WORK INSTRUCTION | Scan each line of the records for the word "computer" and extract the ones that have it.

(Collected data entries)
Segment Open

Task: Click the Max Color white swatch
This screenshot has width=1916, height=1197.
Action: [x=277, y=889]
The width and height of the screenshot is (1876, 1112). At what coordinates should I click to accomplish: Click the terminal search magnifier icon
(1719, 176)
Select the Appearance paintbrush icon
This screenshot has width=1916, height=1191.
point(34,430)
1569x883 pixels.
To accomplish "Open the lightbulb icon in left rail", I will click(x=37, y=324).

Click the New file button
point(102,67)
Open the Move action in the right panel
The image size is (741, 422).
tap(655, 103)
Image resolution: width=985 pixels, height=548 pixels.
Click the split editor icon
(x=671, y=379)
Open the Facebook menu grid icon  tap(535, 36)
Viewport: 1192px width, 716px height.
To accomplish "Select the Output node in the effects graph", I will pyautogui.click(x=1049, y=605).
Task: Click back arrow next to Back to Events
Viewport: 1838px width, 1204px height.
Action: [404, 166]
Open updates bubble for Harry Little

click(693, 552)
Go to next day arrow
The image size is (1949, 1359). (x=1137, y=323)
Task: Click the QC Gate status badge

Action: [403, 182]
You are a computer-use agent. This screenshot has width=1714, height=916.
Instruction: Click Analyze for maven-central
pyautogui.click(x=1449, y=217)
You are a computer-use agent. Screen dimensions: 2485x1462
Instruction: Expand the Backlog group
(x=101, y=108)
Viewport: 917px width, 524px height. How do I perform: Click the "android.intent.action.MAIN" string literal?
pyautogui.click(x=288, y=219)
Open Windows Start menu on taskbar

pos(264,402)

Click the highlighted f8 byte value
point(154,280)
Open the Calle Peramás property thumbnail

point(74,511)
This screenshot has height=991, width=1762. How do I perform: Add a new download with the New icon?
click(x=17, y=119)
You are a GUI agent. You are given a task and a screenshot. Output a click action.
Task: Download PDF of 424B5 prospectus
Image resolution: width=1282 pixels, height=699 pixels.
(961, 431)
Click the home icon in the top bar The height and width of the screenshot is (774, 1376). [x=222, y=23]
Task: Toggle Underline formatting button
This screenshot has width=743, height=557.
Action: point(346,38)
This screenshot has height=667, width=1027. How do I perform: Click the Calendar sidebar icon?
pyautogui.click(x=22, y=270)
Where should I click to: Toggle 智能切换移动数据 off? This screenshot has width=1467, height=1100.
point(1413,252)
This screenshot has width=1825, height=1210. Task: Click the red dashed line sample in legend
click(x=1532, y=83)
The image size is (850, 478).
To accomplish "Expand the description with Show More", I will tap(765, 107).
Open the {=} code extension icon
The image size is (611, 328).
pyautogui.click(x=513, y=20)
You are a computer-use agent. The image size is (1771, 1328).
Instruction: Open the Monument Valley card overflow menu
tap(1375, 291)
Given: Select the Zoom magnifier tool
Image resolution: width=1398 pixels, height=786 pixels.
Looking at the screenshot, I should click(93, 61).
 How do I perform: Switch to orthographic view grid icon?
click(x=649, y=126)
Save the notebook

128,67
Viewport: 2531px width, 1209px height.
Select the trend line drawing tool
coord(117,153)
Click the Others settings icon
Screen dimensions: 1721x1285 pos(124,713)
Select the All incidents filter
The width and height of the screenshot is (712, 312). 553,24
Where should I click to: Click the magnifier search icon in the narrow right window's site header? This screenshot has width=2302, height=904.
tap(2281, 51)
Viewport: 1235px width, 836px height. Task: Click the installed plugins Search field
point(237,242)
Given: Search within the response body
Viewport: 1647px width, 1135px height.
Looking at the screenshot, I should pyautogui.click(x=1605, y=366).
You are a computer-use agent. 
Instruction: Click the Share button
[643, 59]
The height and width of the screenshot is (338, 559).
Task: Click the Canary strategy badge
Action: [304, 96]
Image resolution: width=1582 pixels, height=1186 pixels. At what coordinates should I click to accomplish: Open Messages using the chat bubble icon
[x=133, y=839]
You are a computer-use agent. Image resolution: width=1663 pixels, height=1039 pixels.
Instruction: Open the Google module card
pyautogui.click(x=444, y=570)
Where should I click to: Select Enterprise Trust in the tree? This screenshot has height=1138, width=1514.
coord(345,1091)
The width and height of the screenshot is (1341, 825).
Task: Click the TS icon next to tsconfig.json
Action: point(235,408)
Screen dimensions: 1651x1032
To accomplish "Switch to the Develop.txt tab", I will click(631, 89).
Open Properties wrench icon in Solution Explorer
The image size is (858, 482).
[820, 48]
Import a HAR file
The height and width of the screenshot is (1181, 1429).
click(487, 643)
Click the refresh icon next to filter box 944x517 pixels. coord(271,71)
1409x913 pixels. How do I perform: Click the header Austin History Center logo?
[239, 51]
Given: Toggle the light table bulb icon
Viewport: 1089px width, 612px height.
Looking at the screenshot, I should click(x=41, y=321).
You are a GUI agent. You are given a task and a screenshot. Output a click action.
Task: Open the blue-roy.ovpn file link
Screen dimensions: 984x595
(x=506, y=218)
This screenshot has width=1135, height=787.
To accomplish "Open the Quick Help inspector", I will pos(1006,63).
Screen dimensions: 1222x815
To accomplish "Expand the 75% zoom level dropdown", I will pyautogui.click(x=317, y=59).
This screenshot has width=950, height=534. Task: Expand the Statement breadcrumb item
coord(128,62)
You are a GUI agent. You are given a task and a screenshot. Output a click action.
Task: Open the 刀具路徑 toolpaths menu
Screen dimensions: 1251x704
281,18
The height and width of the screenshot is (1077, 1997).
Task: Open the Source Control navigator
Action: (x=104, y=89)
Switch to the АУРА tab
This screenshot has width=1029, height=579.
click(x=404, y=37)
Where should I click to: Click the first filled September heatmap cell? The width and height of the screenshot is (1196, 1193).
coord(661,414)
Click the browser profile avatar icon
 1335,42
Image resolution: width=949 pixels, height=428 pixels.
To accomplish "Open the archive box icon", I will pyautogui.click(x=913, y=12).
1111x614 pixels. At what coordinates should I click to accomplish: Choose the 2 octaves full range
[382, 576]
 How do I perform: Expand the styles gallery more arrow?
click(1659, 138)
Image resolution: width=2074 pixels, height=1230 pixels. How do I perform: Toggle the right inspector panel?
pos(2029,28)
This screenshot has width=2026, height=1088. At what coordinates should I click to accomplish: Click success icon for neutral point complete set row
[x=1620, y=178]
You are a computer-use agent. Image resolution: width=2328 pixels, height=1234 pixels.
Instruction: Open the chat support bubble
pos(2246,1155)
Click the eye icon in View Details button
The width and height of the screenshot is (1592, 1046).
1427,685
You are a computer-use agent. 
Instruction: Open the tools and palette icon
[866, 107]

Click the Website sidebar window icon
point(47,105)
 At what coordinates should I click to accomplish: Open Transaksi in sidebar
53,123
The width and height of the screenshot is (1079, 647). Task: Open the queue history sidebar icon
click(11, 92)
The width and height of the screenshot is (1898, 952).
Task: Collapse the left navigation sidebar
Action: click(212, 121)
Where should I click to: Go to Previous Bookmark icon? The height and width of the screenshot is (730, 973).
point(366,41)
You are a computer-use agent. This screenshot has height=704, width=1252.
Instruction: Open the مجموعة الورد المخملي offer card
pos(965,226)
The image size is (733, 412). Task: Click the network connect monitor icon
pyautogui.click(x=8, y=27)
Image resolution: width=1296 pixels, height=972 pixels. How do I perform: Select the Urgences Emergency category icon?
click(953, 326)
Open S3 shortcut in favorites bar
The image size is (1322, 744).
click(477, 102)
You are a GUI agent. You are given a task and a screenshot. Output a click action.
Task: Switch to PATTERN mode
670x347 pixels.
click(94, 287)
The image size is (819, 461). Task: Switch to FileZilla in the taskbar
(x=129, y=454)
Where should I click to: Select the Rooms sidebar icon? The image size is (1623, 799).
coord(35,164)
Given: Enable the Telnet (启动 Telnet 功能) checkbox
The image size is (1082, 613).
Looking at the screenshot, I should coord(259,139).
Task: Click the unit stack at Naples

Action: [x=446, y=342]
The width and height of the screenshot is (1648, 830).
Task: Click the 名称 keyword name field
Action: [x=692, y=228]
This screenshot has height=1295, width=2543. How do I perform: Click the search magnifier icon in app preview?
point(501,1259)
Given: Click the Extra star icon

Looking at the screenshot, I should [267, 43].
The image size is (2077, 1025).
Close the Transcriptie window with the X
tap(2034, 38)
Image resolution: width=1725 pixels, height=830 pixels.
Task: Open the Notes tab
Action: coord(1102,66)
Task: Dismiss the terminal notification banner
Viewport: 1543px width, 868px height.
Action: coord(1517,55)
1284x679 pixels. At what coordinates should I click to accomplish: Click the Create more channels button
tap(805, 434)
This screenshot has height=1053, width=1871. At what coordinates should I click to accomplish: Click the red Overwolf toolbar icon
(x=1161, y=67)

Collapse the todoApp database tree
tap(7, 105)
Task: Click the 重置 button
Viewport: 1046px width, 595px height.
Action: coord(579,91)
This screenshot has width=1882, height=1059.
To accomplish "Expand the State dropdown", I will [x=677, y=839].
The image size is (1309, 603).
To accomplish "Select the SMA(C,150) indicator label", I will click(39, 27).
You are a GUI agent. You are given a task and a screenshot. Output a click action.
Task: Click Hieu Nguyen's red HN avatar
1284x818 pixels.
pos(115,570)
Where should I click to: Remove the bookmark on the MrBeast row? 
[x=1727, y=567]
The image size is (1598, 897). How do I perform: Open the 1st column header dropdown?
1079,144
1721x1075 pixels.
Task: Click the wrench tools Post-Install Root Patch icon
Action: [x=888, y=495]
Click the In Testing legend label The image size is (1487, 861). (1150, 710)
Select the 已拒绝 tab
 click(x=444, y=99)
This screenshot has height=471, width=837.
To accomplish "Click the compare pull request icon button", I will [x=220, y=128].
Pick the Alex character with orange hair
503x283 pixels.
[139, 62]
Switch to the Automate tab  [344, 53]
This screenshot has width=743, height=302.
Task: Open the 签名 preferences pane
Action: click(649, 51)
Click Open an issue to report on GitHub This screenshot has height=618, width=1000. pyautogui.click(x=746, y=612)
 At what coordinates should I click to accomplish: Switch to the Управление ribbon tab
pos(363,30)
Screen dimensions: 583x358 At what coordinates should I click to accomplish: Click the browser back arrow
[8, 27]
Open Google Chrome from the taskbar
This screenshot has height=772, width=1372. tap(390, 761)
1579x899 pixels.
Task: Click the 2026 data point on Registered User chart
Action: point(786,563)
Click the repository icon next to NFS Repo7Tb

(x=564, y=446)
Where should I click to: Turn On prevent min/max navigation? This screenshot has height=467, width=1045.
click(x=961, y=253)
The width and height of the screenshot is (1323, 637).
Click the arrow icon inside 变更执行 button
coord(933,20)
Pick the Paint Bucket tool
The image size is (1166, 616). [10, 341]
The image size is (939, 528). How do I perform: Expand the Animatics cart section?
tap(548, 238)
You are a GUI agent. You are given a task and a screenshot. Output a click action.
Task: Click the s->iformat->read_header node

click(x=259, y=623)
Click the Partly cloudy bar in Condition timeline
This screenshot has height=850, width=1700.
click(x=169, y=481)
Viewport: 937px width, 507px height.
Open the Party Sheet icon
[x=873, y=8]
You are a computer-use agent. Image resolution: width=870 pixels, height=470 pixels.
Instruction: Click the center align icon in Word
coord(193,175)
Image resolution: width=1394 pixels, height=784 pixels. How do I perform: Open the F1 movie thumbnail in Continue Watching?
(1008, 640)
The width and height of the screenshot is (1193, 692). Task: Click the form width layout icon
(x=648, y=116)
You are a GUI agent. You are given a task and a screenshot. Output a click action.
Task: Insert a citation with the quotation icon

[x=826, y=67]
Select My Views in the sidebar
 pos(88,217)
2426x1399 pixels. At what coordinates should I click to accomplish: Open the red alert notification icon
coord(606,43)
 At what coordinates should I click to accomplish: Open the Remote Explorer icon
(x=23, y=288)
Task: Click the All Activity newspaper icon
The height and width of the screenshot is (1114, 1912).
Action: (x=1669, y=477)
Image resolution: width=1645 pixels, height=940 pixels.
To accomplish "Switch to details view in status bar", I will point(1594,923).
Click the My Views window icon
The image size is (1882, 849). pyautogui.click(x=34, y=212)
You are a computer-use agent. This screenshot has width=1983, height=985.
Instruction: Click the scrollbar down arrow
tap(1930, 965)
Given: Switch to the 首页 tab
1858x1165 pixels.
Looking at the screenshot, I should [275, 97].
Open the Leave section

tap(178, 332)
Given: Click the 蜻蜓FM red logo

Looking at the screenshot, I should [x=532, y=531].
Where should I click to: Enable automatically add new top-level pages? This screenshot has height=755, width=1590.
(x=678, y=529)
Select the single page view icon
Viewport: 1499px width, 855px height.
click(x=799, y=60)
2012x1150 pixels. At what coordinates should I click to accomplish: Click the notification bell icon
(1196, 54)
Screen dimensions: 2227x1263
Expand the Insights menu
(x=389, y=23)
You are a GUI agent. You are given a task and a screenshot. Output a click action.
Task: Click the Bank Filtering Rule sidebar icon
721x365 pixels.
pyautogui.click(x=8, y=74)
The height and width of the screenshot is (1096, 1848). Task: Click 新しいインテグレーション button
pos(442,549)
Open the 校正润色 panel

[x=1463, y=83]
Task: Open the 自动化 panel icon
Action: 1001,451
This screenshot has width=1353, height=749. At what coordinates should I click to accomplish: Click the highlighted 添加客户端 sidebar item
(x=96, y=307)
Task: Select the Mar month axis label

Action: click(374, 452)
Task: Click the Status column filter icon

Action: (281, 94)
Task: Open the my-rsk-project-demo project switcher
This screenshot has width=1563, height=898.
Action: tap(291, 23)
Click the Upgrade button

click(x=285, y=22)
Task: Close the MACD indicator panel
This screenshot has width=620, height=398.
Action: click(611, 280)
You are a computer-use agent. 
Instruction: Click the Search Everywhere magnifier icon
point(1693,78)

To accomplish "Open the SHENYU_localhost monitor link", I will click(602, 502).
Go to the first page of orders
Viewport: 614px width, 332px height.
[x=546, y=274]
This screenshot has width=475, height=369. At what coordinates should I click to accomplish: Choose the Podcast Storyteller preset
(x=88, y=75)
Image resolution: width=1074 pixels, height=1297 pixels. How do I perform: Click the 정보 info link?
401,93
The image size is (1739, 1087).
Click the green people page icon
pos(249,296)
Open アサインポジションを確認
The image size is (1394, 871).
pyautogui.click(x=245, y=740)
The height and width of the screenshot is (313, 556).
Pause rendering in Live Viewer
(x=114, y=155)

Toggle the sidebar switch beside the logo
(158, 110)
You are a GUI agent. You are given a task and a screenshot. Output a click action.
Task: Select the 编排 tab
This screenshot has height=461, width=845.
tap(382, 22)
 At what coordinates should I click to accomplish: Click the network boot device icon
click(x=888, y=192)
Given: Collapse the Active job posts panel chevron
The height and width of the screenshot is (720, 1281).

Segment Closed

RESPONSE |
You are a computer-use agent. This screenshot has width=1714, height=916.
You are a computer-use agent. Screen dimensions: 2485x1462
You are a computer-use agent. The image size is (1771, 1328).
You are a computer-use agent. 
You are a computer-use agent. Image resolution: width=1663 pixels, height=1039 pixels.
You are a computer-use agent. Image resolution: width=2328 pixels, height=1234 pixels.
You are a computer-use agent. 
You are a computer-use agent. This screenshot has height=704, width=1252.
You are a computer-use agent. Image resolution: width=870 pixels, height=470 pixels.
You are a computer-use agent. This screenshot has width=1983, height=985.
You are a computer-use agent. 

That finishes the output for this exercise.